# Rotation matrix (nxn).

1. Jul 30, 2008

### MathematicalPhysicist

I know how the rotation matrix looks like in the 2x2 and 3x3 orders, but how does it look in general?

2. Jul 30, 2008

### HallsofIvy

I know that, in 2 dimensions, a rotation about (0,0) by angle $\theta$ can be represented as a matrix by
$$\left[\begin{array}{cc}cos(\theta) & -sin(\theta) \\ sin(\theta) & cos(\theta)\end{array}\right]$$
but what are you saying a rotation in 3 dimensions looks like?

Any matrix with determinant 1 can represent a rotation.

3. Jul 30, 2008

### maze

Think of a rotation as taking the x,y,z,w,... axes, and rotating them around to a new set of axes x2,y2,z2,w2,... If you take the unit vectors in the representing of the new axes, and put them in the columns of a matrix in their respective order, then that matrix you get will be the rotation matrix.

In R2, you may notice that the vector (cos(theta),sin(theta)) and (-sin(theta),cos(theta)) are perpendicular unit vectors rotated theta degrees from the original (1,0) and (0,1) vectors.

4. Jul 30, 2008

### Peeter

If you are looking for a R^N rotation in a plane, rotating the components of a vector that lies in the plane and leaving the "perpendicular" components (ie: components in all normal directions) untouched, then this can be expressed with the following geometric-algebra/clifford-product expansion:

$$R(x) = e^{-i\theta/2} x e^{i\theta/2} = x \cos^2(\theta/2) - i x i \sin^2(\theta/2) + 2 \cos(\theta/2) \sin(\theta/2) x \cdot i$$

Here the unit bivector i is formed by the product of two non-colinear vectors n_k in the plane:

$$i=\frac{n_1 \wedge n_2}{\lvert n_1 \wedge n_2 \rvert}.$$

It's a bit messy, but you can calculate the rotation matrix from this if you really wanted to (with an orthonormal basis basis e_i and calculation of R(e_i) \cdot e_j gives the matrix).

5. Jul 30, 2008

### Peeter

another way to look at this is, just like so:

$$R(x) = x_{\perp} + x_{\parallel}\left( cos\theta + i\sin\theta\right)$$

where $x_{\perp}$ is the component not in the plane of rotation, $x_{\parallel}$ is the component in the plane of rotation, and $x_{\parallel} i$ is a 90 degree rotation in the desired sense of the component of the vector in the plane.

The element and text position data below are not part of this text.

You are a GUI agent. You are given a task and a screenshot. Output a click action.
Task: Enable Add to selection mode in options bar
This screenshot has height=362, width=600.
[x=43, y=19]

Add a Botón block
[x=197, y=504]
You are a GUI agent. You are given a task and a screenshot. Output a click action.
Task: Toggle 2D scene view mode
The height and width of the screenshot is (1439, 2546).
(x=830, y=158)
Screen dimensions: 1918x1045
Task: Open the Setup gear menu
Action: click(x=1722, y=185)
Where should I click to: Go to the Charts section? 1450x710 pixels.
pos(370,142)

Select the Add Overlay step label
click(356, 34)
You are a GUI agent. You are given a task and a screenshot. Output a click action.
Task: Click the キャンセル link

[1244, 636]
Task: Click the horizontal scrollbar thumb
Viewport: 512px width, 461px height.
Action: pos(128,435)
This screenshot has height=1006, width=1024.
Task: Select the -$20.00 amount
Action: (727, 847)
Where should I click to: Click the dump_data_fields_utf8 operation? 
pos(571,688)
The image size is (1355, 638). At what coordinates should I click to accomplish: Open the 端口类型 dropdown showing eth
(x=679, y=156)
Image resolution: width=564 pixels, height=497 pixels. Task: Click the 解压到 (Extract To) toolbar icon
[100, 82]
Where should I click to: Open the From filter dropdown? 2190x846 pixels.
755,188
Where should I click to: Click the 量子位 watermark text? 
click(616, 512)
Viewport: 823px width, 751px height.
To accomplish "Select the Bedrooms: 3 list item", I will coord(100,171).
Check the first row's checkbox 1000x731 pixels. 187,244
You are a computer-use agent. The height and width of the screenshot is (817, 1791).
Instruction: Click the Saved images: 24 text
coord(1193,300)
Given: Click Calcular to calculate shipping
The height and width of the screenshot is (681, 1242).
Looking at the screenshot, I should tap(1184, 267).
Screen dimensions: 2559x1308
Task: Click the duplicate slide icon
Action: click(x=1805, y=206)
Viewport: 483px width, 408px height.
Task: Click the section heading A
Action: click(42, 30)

Then given any way you are comfortable with (ie: projection and rejection matrixes P, and (I-P)) for finding the components of the vector in and out of the plane, you can use that to compute the rotation matrix.

6. Jul 30, 2008

### mathwonk

i think a rotation is an orthogonal matrix with determinant one?

so there is some basis in which the matrix looks like a bunch of 1's on the diagonal, and then a bunch of 2 by 2 matrices representing plane rotations.

7. Jul 31, 2008

### MathematicalPhysicist

Yes, thanks mathwonk I also got this answer after solving a question from Gullimin and Pollack:" if k is odd then f:S^k->S^k f(x)=-x is homotpic to the identity function".

The homotopy is a sort of rotation matrix times x, where the arguement is (pi*t), so if k is odd we can find a rotation matrix (k+1)x(k+1) (k+1 is even) which consists of orthogonal matrices on the diagonal representing plane rotations.

P.S
You got to love geometry! (-:

8. Jul 31, 2008

### maze

So that raises an interesting question - what is the minimum number of sequential plane rotations required to represent a general rotation in Rn?

In R2, its just 1. In R3 its 2 since you rotate xhat to xhat', and then roll around xhat'. What about higher dimensions?

9. Jul 31, 2008

### Ben Niehoff

Every plane rotation can be factored into two reflections. It might be easier to think in terms of reflections.

There's a really elegant derivation of this (i.e., the number of plane rotations needed to give a general rotation) in The Road to Reality using Clifford algebras, but I forget it.

10. Aug 1, 2008

### MathematicalPhysicist

well if we have R^n where n is odd, then there must be 1 in the diagonal of the matrix, while in an even n we can handle without it (if we want).